* DIRECTIONS FOR THIS TASK:
Report, from the records below, every line where the word "Click" appears.

* DATA UNDER STUDY:
-------

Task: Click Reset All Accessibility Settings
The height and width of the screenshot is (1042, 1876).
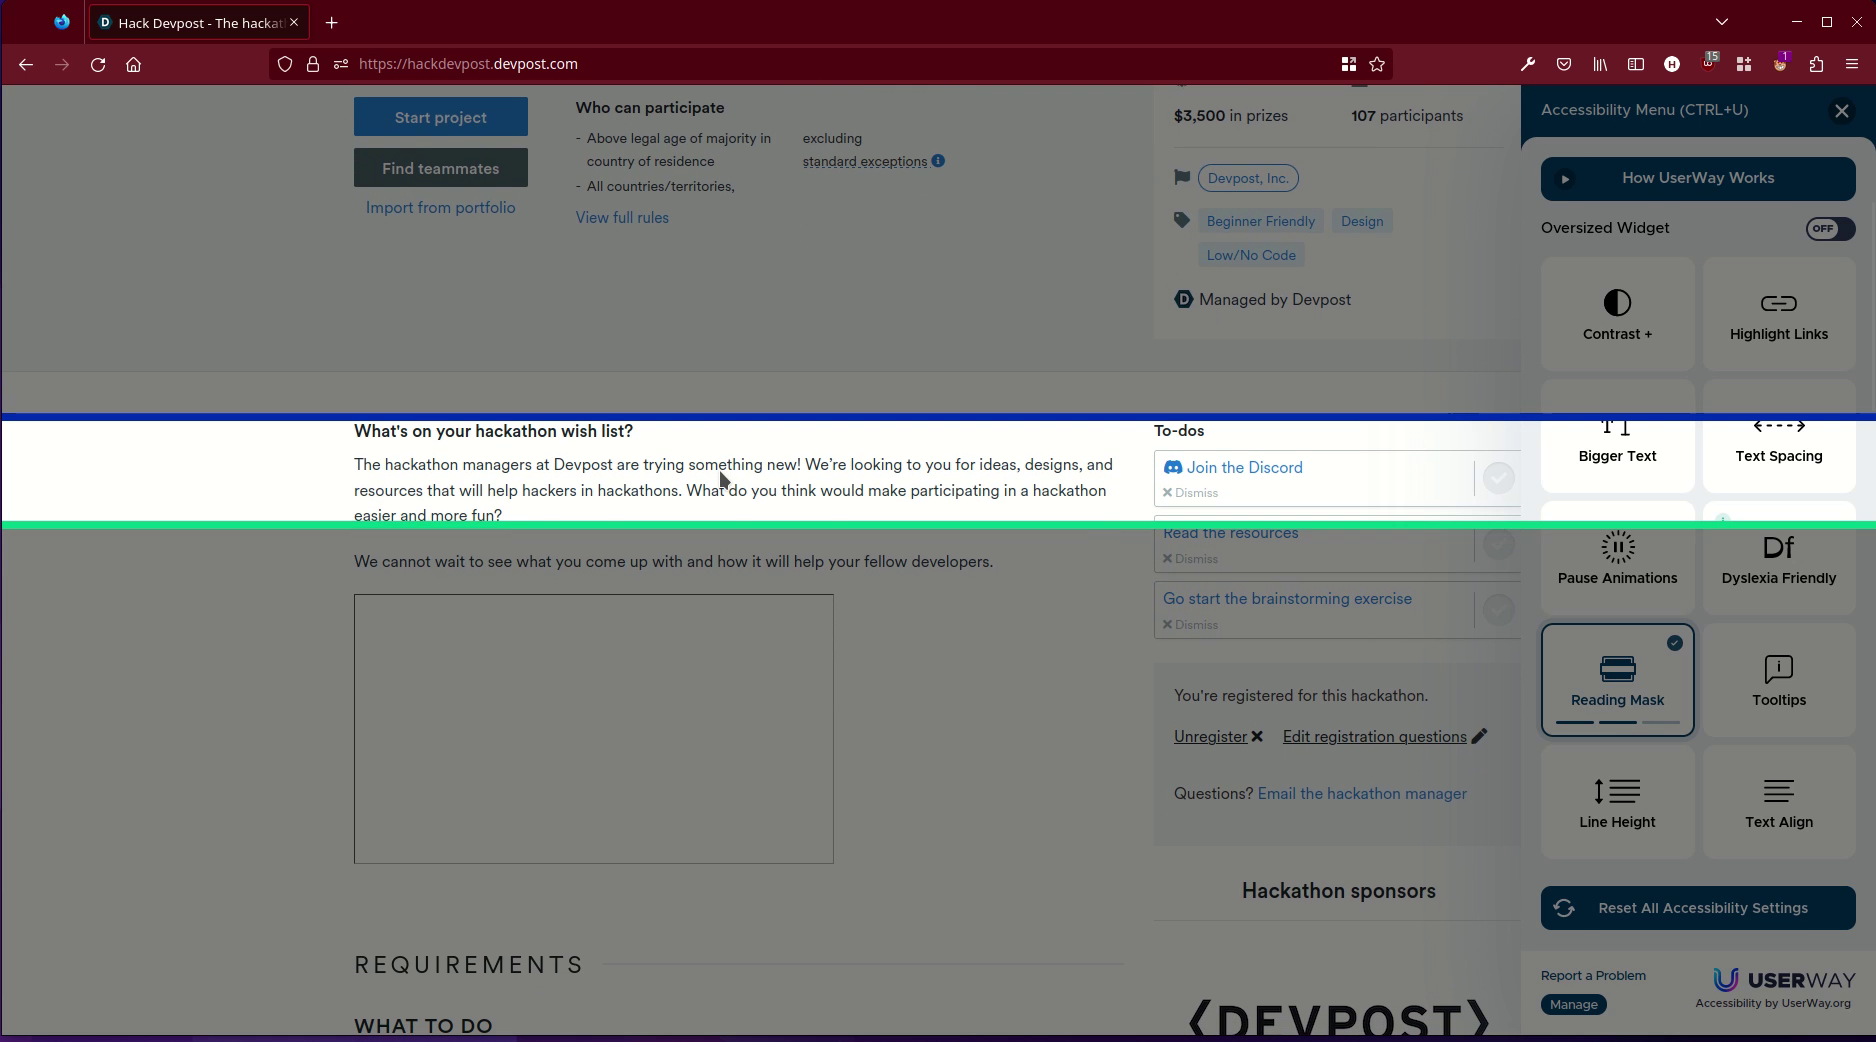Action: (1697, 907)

-------

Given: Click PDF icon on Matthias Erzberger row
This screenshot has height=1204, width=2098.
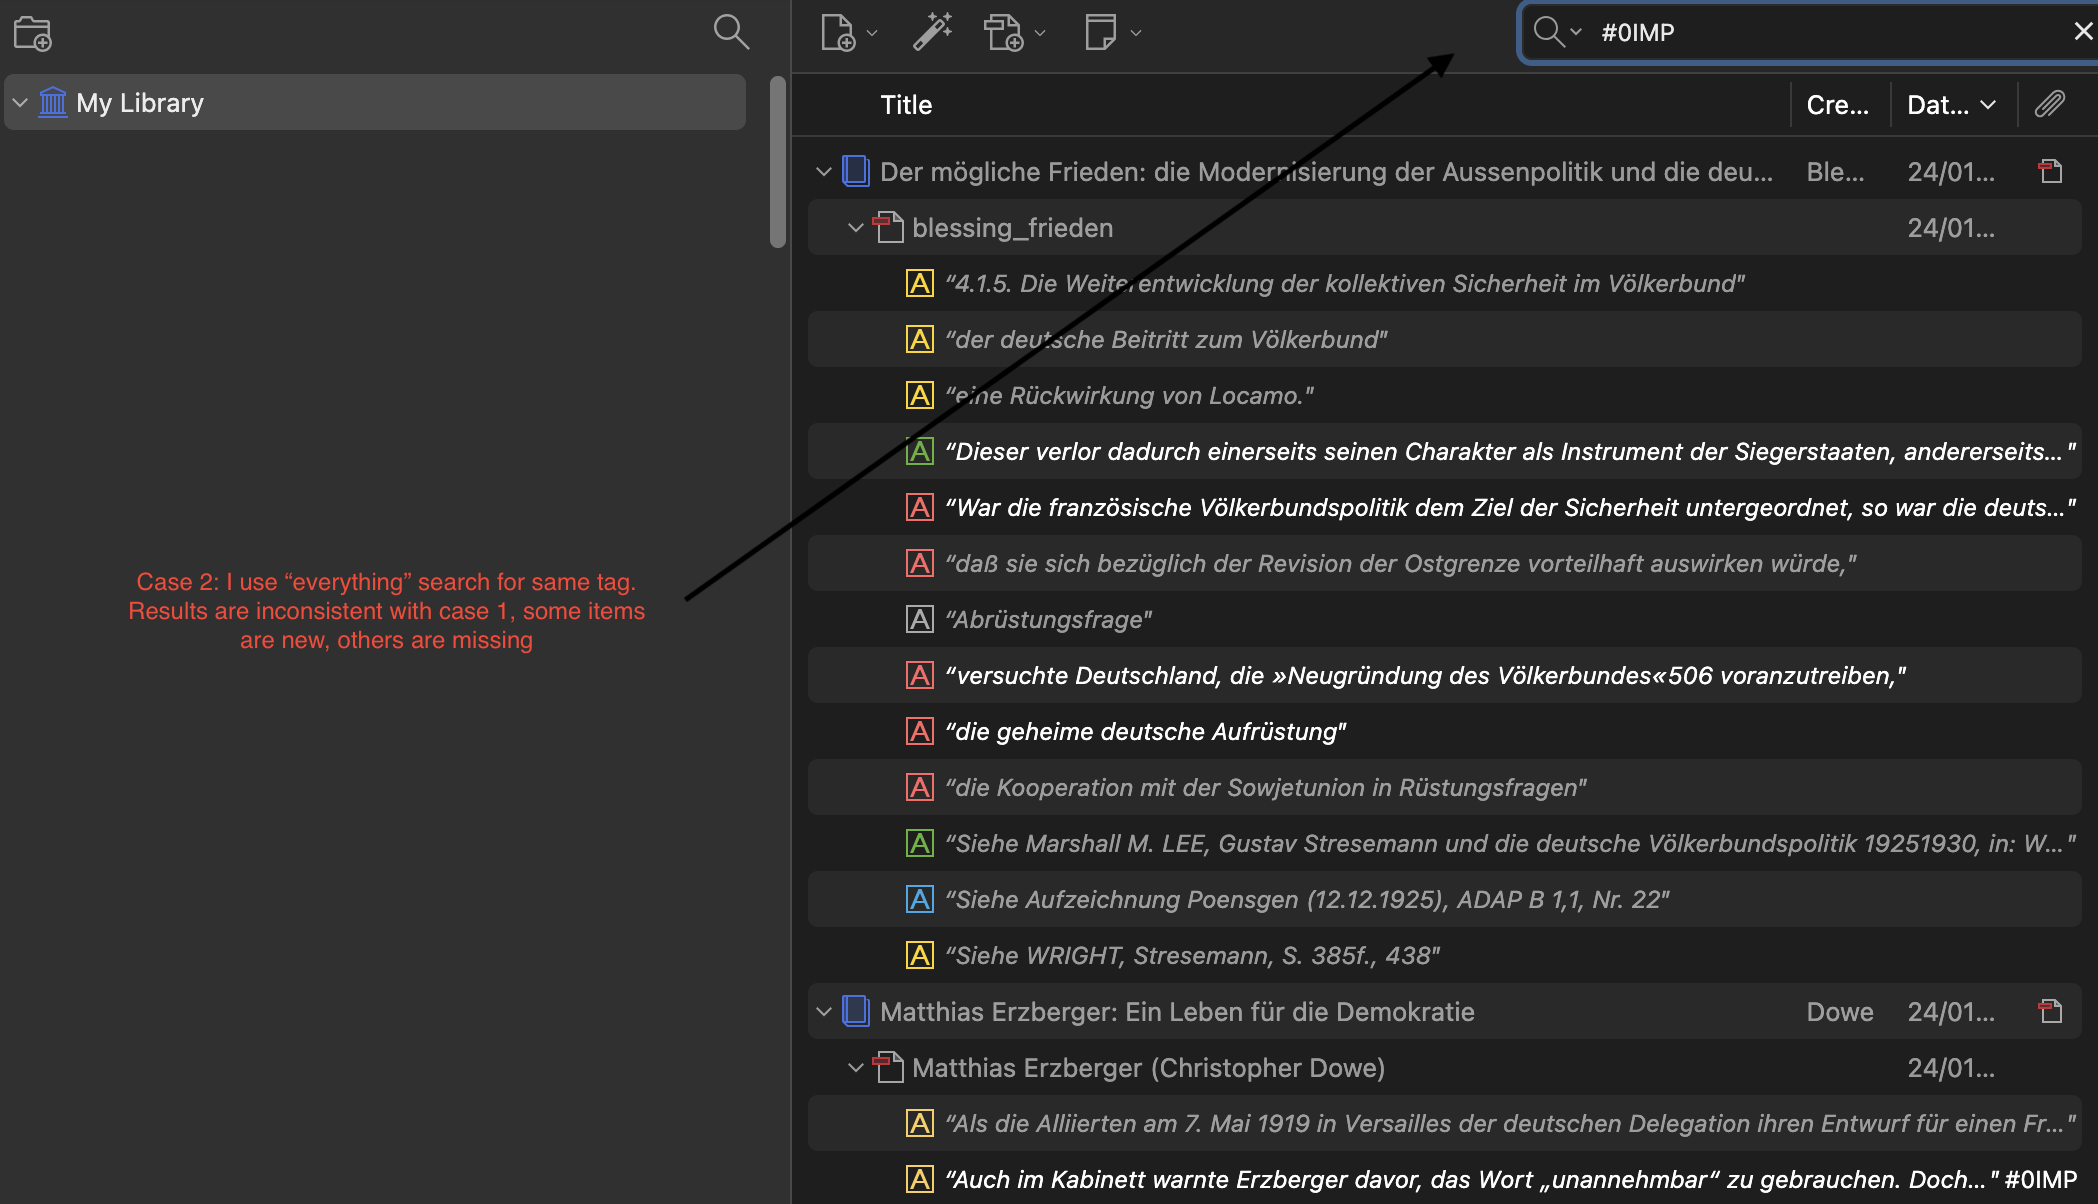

-------

* ANSWER BOX:
Task: Click Reset All Accessibility Settings
Given: Click PDF icon on Matthias Erzberger row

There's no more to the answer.